Scrutinizing Bergdahl’s last e-mail to his parents before he allegedly fled his unit, John Cassidy doesn’t see the right’s preferred story about Bergdahl holding up:
Does this e-mail prove that Bergdahl was a deserter or even, as some right-wing commentators are suggesting, a traitor who aided and abetted the Taliban? No, it doesn’t. If anything, he sounds more like Captain Yossarian, the antic antihero of Joseph Heller’s “Catch 22”—who considers his superiors to be nuts and eventually goes AWOL—than Sergeant Brody, the double-dealing protagonist of “Homeland.” In his early twenties, engaged in a war on the other side of the world that many people, including his Commander-in-Chief, would ultimately decide was counterproductive, Bergdahl, seemingly, had had enough.
And that, for now, is about all we know. “As for the circumstances of his capture, when he is able to provide them, we’ll learn the facts,” General Martin Dempsey, the chairman of the Joint Chiefs of Staff, said in a statement on Tuesday. “Like any American, he is innocent until proven guilty.”
Also complicating the narrative is a military report from 2009 suggesting that Bergdahl was known to wander off:
It happened both in Afghanistan and while he was training in California. The report concludes that Bergdahl was likely wandering around off-base the night he disappeared in June 2009, says the Times, which spoke to people briefed on the 35-page document.
As for whether the disappearance was due to carelessness resulting in capture or willful desertion, the report doesn’t say. It does, however, lend credence to the former theory, criticizing lax security and poor discipline among Bergdahl’s unit that would allow his tendencies to wander to go unchecked. Perhaps most significantly, the report makes no mention of the letter Bergdahl reportedly left in his tent announcing his desertion. Nor does it corroborate claims from Bergdahl’s former squadmates that he was making radio calls trying to get in touch with the Taliban.
Tuccille sympathizes with Bergdahl, arguing that it should have been easier for him to leave the Army when he became disillusioned with the mission in Afghanistan:
American troops have engaged in continuous war in Afghanistan since 2001, so nobody can claim that they don’t know that military service might require actual military service.

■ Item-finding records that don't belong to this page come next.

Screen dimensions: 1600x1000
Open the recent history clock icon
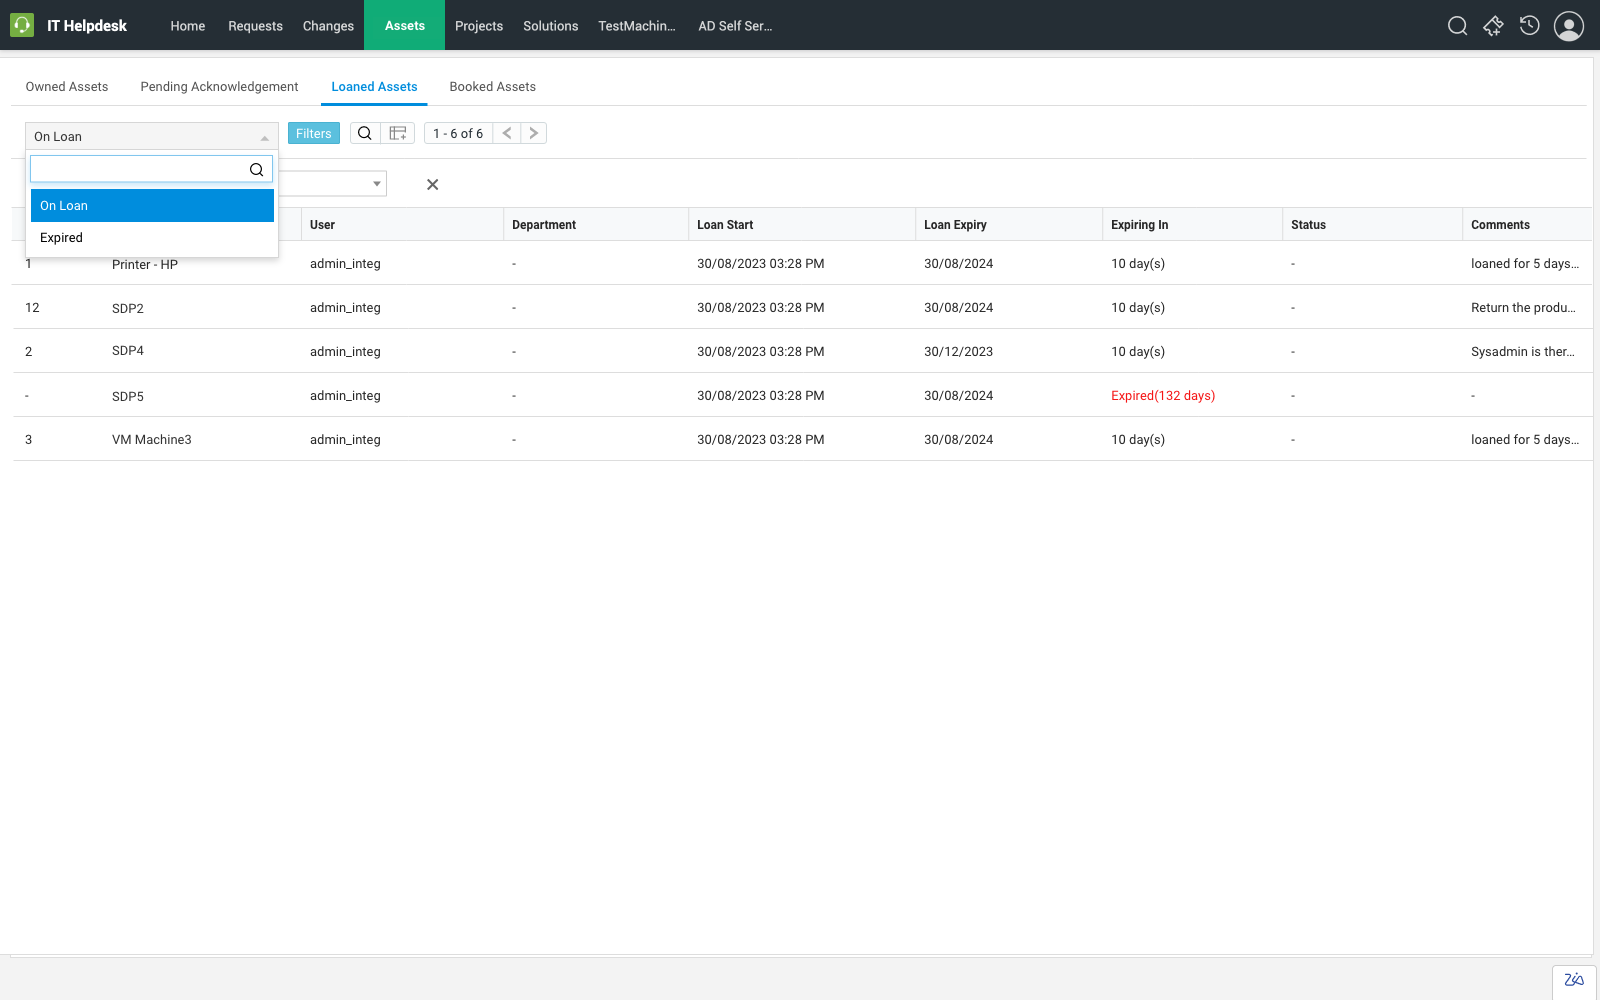pyautogui.click(x=1529, y=26)
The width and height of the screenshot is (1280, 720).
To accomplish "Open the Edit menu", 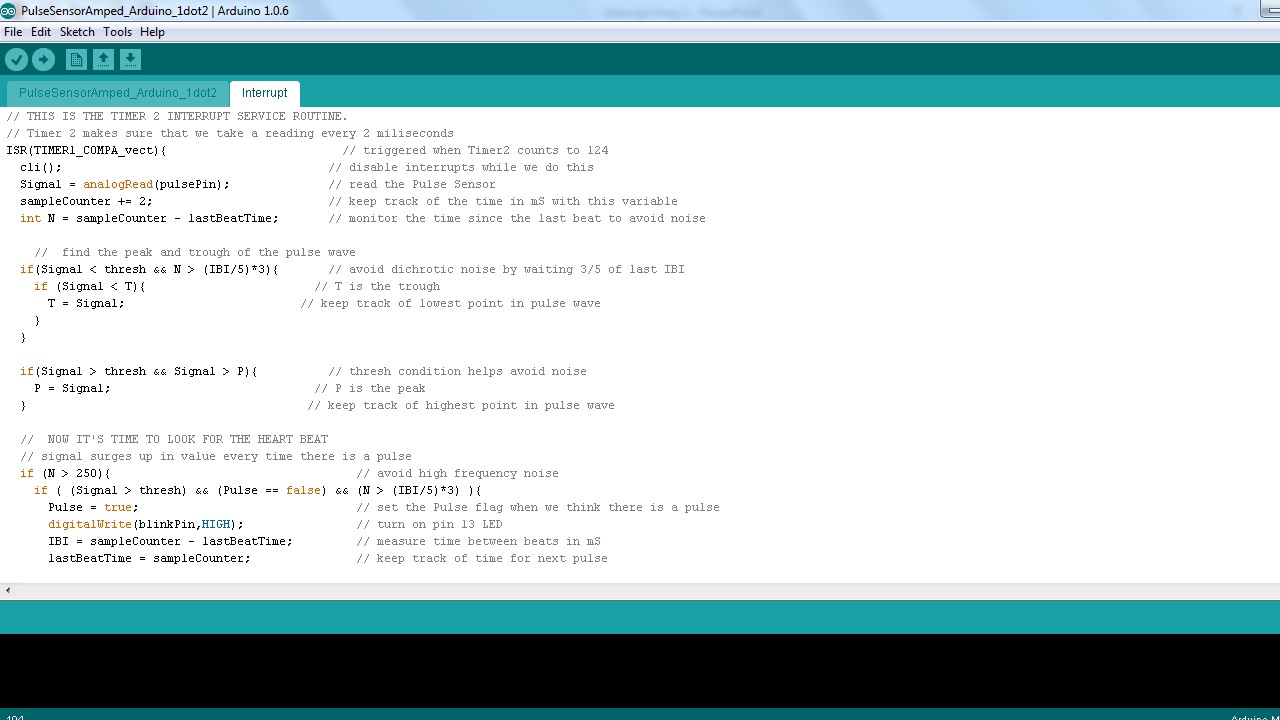I will click(x=41, y=31).
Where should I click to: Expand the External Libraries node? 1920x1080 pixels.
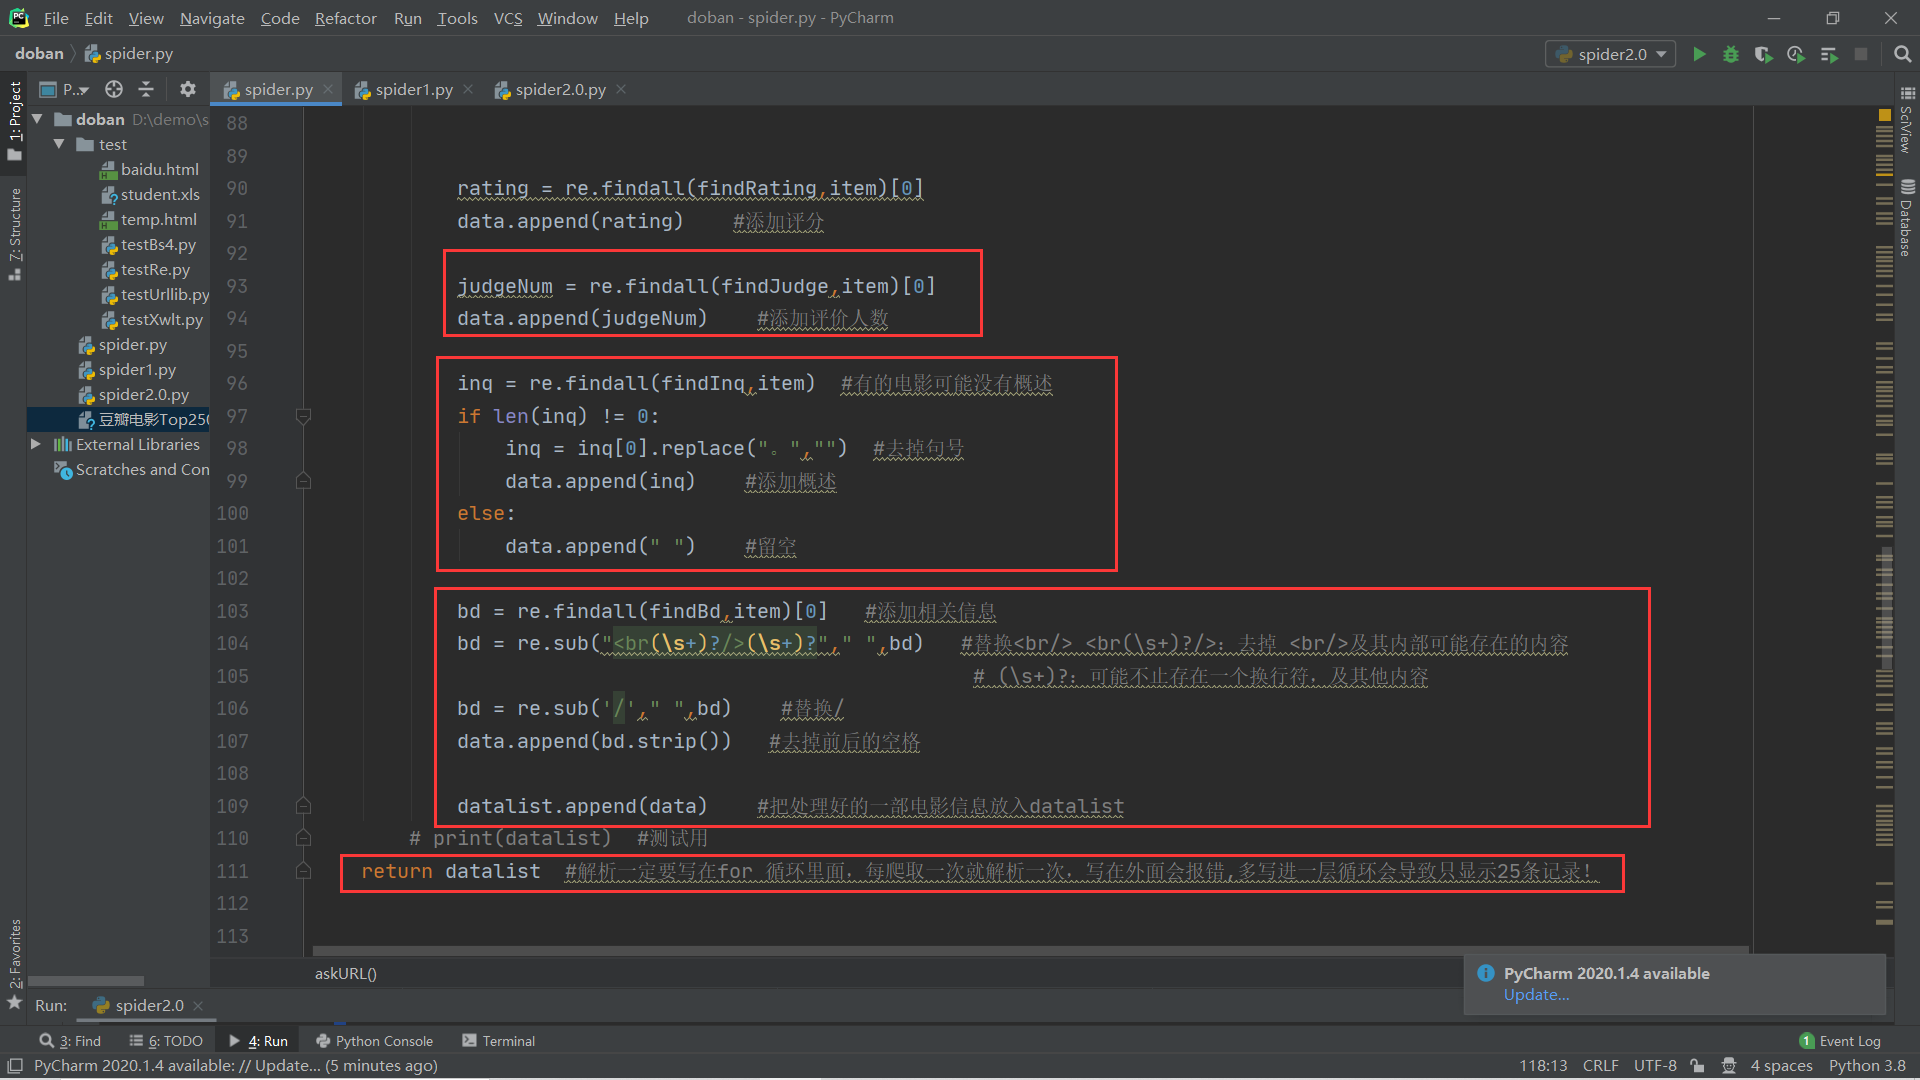(36, 444)
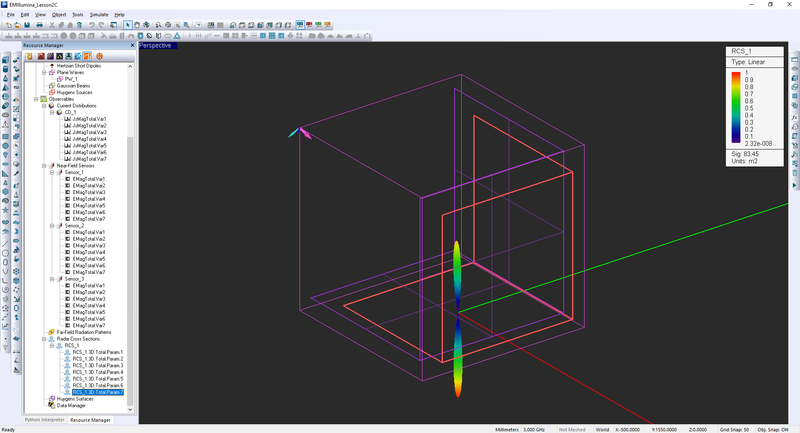This screenshot has height=433, width=800.
Task: Click the Print icon in the toolbar
Action: click(x=39, y=25)

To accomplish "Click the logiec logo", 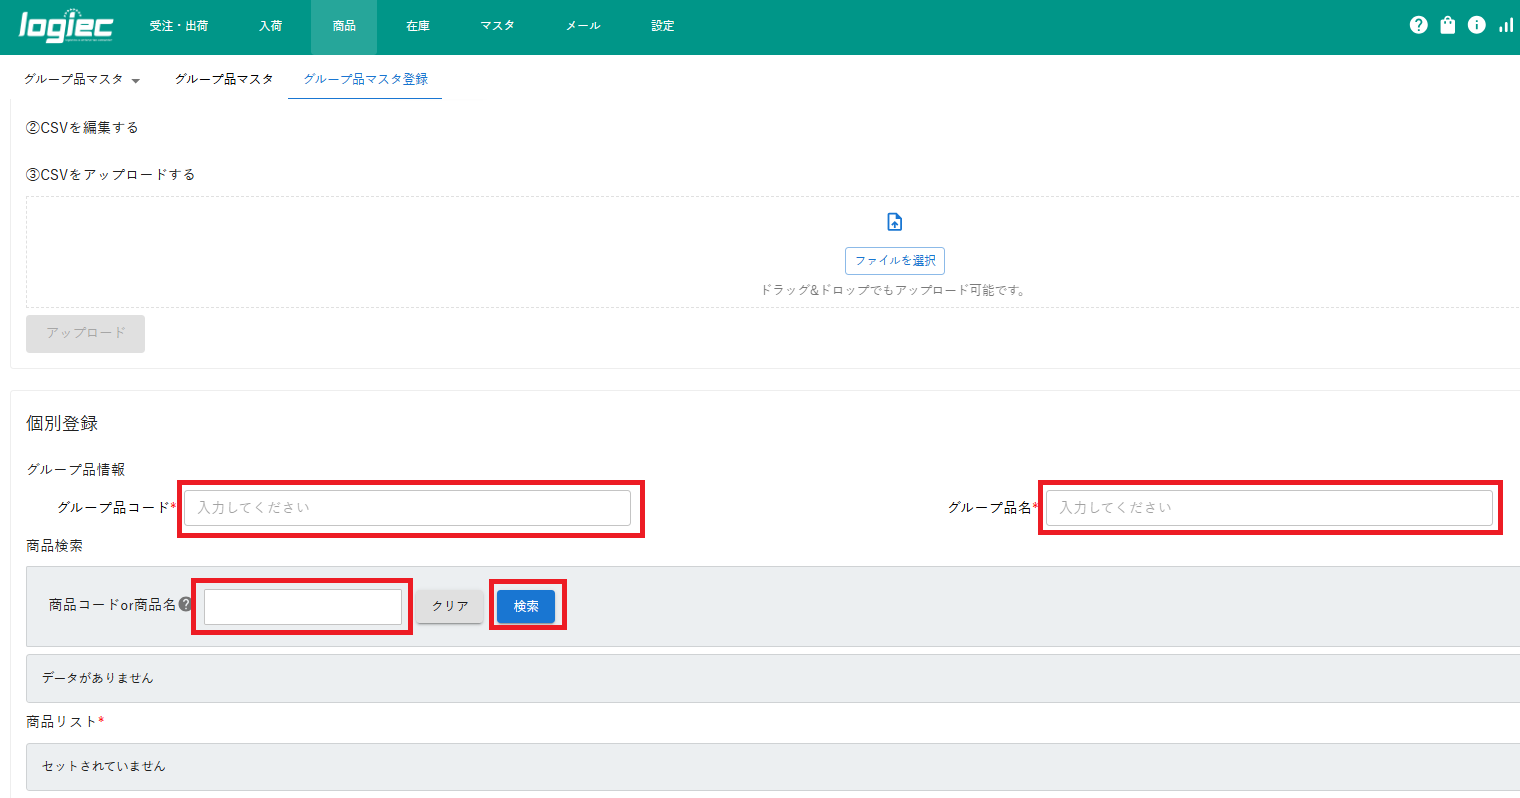I will pos(66,26).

Then again, military recruiters focus on the young not just because they’re physically fit, but also because they have little perspective on what they’re getting themselves into. More than a few studies have found that recruiters tend to be a bit shaky on the details and potential consequences of enlisting—a choice that, at least potentially, locks enlistees into a situation with high stakes.
Even in the age of the Internet and non-stop news cycles, concepts like combat, injury, and death can be abstract concepts for an 18-year-old. So if Bowe Bergdahl decided that the bill of goods he was sold didn’t live up to the advertising—especially if he began to have moral qualms about his duties—I’m pretty sympathetic.